Eversley Linley

Personal information
- Born: 1 November 1969 (age 56)

Sport
- Sport: Track and field

Medal record
Representing Saint Vincent and the Grenadines
CARIFTA Games Junior (U20)
| Bronze medal – third place | 1987 Port of Spain | 800m |
| Bronze medal – third place | 1988 Kingston | 800m |

= Eversley Linley =

Athletics competitor

Eversley Augustus Linley (born 1 November 1969) is a retired sprinter from Saint Vincent and the Grenadines who specialized in the 400 metres and 800 metres events.

Linley competed for the Idaho Vandals track and field team in the NCAA. He later became an attorney in Boston, Massachusetts focusing on international law.
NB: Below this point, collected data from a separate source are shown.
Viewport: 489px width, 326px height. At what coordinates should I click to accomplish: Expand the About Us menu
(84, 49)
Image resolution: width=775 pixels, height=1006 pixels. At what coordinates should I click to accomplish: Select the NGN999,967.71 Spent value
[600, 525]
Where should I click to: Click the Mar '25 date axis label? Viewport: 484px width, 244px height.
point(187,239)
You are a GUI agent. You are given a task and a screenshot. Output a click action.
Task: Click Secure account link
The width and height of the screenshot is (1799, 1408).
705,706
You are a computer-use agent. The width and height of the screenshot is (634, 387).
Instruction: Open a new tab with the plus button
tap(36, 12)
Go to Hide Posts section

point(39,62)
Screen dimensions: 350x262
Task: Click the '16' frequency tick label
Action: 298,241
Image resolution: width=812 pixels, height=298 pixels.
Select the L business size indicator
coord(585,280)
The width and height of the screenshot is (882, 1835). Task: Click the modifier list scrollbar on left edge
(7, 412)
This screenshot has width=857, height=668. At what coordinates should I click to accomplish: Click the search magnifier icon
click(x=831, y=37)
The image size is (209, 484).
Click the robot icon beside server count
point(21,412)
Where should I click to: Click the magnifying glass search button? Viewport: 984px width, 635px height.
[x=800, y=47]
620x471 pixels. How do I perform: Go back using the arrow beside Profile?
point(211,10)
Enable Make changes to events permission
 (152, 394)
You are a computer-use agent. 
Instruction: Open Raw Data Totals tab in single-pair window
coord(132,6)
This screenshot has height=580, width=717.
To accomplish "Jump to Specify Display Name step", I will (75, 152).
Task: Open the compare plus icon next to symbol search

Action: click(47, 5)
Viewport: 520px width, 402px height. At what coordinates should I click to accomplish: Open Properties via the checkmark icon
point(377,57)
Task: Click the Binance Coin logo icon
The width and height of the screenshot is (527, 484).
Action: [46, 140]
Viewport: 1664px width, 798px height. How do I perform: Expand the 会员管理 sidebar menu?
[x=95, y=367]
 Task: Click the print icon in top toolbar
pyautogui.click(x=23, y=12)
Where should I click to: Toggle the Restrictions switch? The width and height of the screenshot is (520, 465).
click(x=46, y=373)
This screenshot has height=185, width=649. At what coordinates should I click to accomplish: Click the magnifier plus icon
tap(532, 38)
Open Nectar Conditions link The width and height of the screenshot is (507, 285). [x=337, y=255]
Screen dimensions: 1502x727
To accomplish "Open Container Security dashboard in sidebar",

He participated in the 800 metre event at the 1988 and 1992 Olympics, and in the 4 x 400 metres relay, at the 1992 and 1996 Olympics.

His personal best records are 46.55 seconds in the 400 metres, achieved in 1992, and 1:48.58 minutes in the 800 metres, achieved in 1992 (indoor). He holds the national record in 4 x 400 metres relay with 3:06.52 minutes, achieved with teammates Eswort Coombs, Thomas Dickson, and Erasto Sampson during the heats at the 1996 Summer Olympics.